Директор театра побледнел и ничего не ответил. А канцлер вошел в маленькую комнатку, своего рода потайную ложу. Оттуда можно было наблюдать за происходившим на сцене, при этом оставаясь невидимым для зрительного зала.
В этой комнатке его ожидала новая оперная прима, всего пару месяцев назад прибывшая из Варшавы и посвятившая большую часть этого времени интригам против Анжелики Фергюссон, которая пела сейчас в «Ниобее».
- Ну что, моя дорогая? – произнес канцлер, чмокнув приму в еще пухлую, но уже чуть дряблую щечку.
- Ты слышишь? – прима дышала возмущением.
- Что?
- Как завывает эта рыжеволосая ведьма, эта дрянь, это ничтожество? Разве это она должна петь в «Ниобее»? Разве эта партия создана не для меня?
- Тише, тише, милая!
- Ты - канцлер, ты можешь сделать так, чтобы эта партия досталась мне…

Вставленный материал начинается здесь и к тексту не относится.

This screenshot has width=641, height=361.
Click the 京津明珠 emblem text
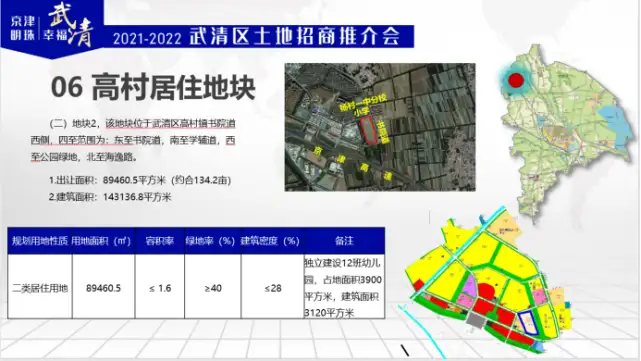[23, 28]
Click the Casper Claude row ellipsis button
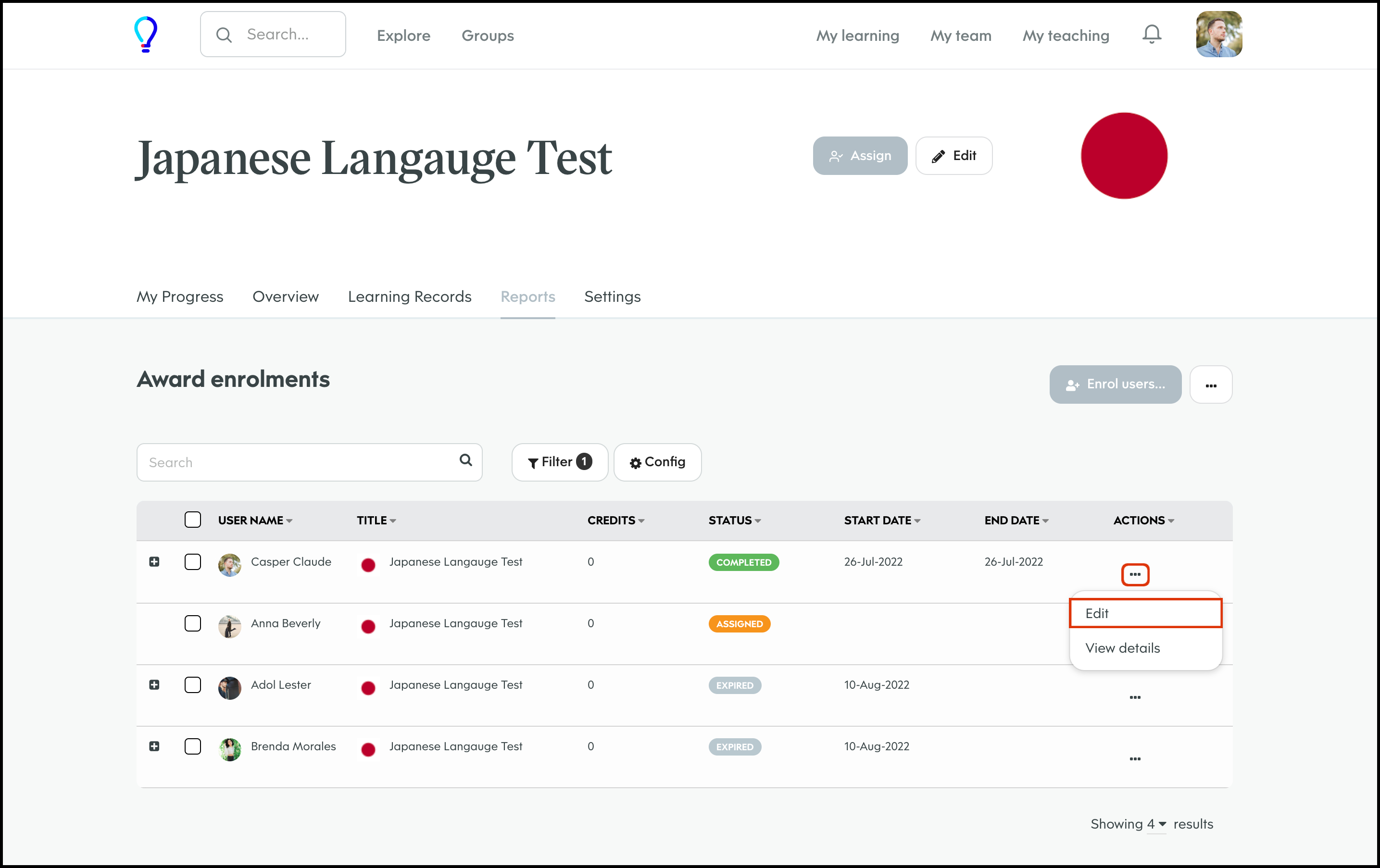Image resolution: width=1380 pixels, height=868 pixels. 1135,574
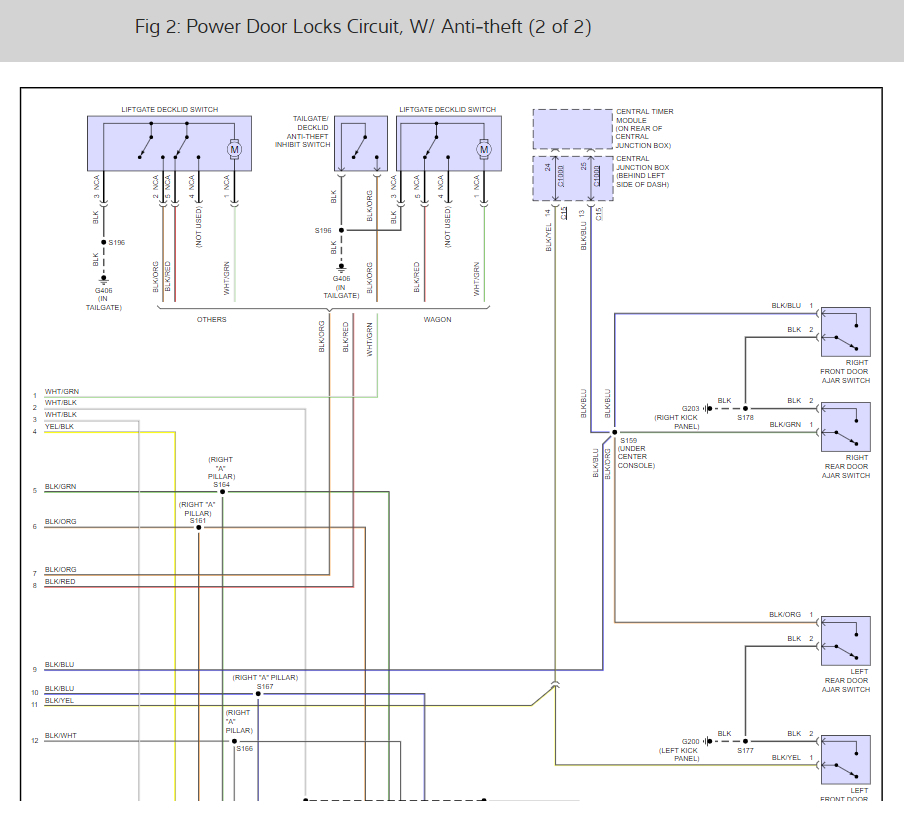Select the Central Timer Module dashed box

[572, 129]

- Тише, тише! Я именно так и сделаю, но скажи мне сначала…
- Хорошо, так и быть. Я тебе скажу, но потом…
- Так что же?
- Он снова в столице.
- Кто?
- Барон фон Торншдадт.
- Но, дорогая, - проговорил канцлер, разваливаясь в огромном мягком кресле и привлекая к себе приму, - какая же это новость? Это знают все, даже тайная полиция, которая обычно ничего не знает. Барон давным-давно вернулся из Парижа. Там он оказался замешан в заговоре, и ему пришлось бежать. Теперь барон стал любовником несчастного сумасшедшего принца Отто. Вот зачем только принц ему понадобился, ума не приложу.
- Зато я знаю.
- Знаешь?
- Знаю. Но ты должен обещать, что в «Ниобее» буду петь я, а эта рыжая мерзавка вылетит вон!
- Обещаю, дорогая, обещаю!
- Ах, милый, ты чудо!
- Но скажи мне сначала, для чего барону понадобился этот несчастный принц?
- Чтобы отвлечь внимание.
- Чье внимание? От чего отвлечь? Или от кого?

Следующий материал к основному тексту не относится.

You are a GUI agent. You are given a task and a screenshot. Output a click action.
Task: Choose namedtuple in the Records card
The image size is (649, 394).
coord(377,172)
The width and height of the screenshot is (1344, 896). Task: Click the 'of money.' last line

- Но ты твердо обещаешь мне, что этой рыжей девки больше не будет в театре?
- О боже! – канцлер воздел глаза.
- И не только в театре, но и в королевстве?
- Дорогая!
- И что Ниобею буду петь я?
- Да я ведь уже обещал. И снова обещаю! И готов обещать еще тысячу раз!
- Ах, милый! Ты ведь меня не обманешь, правда?